Designed Polymer Molecular Structure for Conformal Coating for Optimized Printed Circuit Board Protection Against Outdoor and Extreme Elements

NEWS RELEASE: May 5, 2020, Princeton Junction, NJ

Today’s advanced electronics require protection to ensure the highest reliability even in extreme conditions. Their operational environments may expose electronics to high humidity, salt-fog and salt-spray, temperature variance or even thermal shock, and industrial atmosphere laden with corrosive gases like sulfur dioxide, hydrogen sulfide, nitrogen dioxide, etc. Millimeter frequency devices, like those used with 5G, feature fine-pitch components and leads separated by smaller, ever closing distance, creating a greater need for prevention of ionic migration. This protection must be cost effective and possess convenient ease of application for use in large scale electronic manufacturing used by large swaths of modern commercial electronics.

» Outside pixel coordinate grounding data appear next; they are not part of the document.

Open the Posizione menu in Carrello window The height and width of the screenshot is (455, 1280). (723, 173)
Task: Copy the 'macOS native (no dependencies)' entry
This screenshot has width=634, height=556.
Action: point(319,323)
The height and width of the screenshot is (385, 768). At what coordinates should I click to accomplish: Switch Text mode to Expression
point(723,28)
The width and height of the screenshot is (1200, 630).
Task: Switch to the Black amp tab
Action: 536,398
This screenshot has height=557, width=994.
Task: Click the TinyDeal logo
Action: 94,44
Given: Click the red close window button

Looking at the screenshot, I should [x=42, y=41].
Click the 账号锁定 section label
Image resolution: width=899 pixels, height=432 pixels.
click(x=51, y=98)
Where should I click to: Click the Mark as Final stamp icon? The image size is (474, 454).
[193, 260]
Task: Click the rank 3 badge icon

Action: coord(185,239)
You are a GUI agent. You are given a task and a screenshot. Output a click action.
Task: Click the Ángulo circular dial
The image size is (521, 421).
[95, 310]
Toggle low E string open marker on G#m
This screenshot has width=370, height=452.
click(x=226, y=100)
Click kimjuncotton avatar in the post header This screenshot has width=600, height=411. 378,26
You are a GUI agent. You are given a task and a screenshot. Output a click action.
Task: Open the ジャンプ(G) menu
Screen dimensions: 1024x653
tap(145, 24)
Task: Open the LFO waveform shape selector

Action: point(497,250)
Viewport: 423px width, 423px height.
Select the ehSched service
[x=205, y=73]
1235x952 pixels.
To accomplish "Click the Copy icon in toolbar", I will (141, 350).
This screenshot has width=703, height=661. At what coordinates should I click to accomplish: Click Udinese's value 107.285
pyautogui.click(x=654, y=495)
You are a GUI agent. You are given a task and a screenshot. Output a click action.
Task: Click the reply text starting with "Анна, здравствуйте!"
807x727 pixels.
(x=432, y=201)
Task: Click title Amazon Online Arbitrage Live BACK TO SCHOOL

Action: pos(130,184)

None of the existing types of conformal coating meet this list of requirements. AI Technology, Inc. is proud to announce its now market proven new types of conformal coating meeting all of the challenges in protecting outdoor electronics under extreme conditions.

SC7130-CC and CC7130-PRTC are new types of conformal coating that have been tested to have the same performance as Parylene under the IPC-CC-830C standards and categorization. They have the same thin coating of 12.5 µm to 50 µm and higher insulation resistance even after extreme moisture exposure. The molecular structures have been engineered to be stress-free during temperature excursion and thermal shock. These new types of conformal coatings are also capable of blocking moisture and harmful gas ingress to prevent corrosion for longer term reliability. This new type of conformal coating is applied with traditional spray-dip-brush method for air-dry transparent coating that can be field applied and repaired.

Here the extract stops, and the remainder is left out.